Lisede iken Urfalı sanatçıların teyplere okuduğu türküleri çalan çayhaneler vardı. Özellikle bu çayhanelere gider müzik dinlerdim. Ünlü bağlama sanatçısı Mehmet Nacak o yıllarda türkü de okuyordu. Onun doldurduğu bantları abisinin çalıştırdığı Yusuf Paşa Camii yanındaki Filiz Çay Evi'ne gider dinlerdim.

M. Sarmış: O yıllarda Harran Kapı'daki "Yasin'in Kahvesi" de müzik bantları ile ünlü imiş.

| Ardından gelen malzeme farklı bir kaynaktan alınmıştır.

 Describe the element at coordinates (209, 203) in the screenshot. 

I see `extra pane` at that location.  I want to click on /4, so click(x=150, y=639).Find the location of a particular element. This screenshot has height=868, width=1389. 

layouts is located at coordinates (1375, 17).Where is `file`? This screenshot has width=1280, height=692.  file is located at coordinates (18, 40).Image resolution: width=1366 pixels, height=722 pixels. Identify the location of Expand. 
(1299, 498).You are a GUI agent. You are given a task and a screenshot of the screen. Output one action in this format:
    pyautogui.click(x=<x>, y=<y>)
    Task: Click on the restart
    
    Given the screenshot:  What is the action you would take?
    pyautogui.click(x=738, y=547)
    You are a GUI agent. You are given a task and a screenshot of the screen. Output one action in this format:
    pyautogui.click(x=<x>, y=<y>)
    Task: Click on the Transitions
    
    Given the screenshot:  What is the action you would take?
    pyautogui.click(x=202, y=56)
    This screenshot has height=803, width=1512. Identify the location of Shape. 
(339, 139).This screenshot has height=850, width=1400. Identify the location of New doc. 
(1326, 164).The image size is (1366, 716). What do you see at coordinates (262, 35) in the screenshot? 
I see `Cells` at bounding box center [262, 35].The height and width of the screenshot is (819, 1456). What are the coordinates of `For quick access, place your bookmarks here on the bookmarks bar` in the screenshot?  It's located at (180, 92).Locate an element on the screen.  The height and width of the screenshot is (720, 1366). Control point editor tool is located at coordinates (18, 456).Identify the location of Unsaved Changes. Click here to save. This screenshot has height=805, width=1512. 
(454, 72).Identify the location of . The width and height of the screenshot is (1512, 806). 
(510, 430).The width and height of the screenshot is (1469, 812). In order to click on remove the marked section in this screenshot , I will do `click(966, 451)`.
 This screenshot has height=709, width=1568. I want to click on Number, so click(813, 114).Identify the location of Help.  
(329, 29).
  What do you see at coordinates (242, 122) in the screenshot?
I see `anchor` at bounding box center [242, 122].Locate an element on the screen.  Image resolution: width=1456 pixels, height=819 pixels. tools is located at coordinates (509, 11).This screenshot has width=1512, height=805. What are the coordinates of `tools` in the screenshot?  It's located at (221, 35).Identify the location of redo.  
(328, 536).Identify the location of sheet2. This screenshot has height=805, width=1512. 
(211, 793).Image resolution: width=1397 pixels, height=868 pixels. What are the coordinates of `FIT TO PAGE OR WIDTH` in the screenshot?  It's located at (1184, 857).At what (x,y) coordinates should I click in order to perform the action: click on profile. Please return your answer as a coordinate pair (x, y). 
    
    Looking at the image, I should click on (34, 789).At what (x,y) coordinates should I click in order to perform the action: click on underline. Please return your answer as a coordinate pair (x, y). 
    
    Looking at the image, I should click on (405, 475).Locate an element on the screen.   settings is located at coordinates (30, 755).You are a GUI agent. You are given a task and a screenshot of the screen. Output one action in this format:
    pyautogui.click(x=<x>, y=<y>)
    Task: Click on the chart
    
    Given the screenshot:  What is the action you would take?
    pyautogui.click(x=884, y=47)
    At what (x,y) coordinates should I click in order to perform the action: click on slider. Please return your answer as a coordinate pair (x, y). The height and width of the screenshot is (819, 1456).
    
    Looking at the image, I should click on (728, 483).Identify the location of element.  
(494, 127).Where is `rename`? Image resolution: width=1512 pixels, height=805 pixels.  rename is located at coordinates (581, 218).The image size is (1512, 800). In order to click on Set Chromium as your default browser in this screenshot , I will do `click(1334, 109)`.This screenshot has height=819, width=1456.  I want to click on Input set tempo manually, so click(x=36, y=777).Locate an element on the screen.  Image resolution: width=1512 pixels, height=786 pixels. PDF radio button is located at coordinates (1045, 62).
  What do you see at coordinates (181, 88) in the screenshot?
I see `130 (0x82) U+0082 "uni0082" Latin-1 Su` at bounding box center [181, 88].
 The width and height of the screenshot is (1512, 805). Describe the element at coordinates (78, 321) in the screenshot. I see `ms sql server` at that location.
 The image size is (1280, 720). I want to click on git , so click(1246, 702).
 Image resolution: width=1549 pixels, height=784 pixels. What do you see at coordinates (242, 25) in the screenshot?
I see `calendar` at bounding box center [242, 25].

C. Kürkçüoğlu: Valla orası bize biraz uzaktı ve müşteri profili de biz öğrencilere göre değildi. Maalesef oraya gidemedim. 

M. Sarmış: Ailenizde kardeşiniz Fuat hocayı biliyordum, ama sizin müzikle bu kadar içli dışlı olduğunuzu bilmiyordum. Başkaları da var mı?

C. Kürkçüoğlu: En küçük kardeşimiz Sabri ve oğlu Vedat bağlama çalıyor. Oğlum Ömer de bağlama çalıyor. Ayrıca amcazadelerimizden merhum Eczacı Nedim Kürkçüoğlu, abisi Mimar Münir Kürkçüoğlu ve daha birçokları müzik aleti çalıyordu. Mahmut Nedim Efendi, konağına Urfalı müzisyenleri davet ederek müzik meclisleri oluştururmuş.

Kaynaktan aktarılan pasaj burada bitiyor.